There's a new error by Kramm in this arxiv paper. On page 6 Kramm claims a "unit error" in Arthur's conventional surface integral. Just like every single time in one of these purported errors -- the mistake is trivial and ALWAYS due to Kramm.
On page 6, Kramm states:
Since the position vector has the physical unit of a length, it is obvious that Smith’s equations (3), (6) to (8), and (11) are flawed by dimensional inaccuracies. The left-hand side of Smith’s Eq. (7) listed here as (2.4), for instance, demands K^4 . Whereas the right-hand side of that equations offers K^4 m^-1.What Kramm has done is take the dx of a surface integral and give it units of length!

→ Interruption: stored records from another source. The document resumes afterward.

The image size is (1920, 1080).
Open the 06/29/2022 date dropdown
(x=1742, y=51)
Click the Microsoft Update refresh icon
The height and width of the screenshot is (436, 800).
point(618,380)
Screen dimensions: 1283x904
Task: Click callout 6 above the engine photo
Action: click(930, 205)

Here's the equation (2.4), which is Kramm's attempt at reproducing Arthur's (7).
Teff(t)^4 = 1/(4.pi.r^2) * Int[ T(x,t)^4 dx]
The "x" here represents a location on the surface of a planet, and this is a surface integral over small increments of surface dx, and so dx of course has units m^2. Kramm gets the wrong units by treating dx as a linear value, which makes no sense whatsoever. Nothing in Arthur's paper suggests anything so idiotic – it's a basic failure of Kramm AGAIN to read a perfectly straightforward surface integral.
And of course, we get a repeat of the same errors Kramm made here previously. Arthur states – correctly – that effective temperature and effective emissivity can be defined as averages, and goes on to give explicit forumulae.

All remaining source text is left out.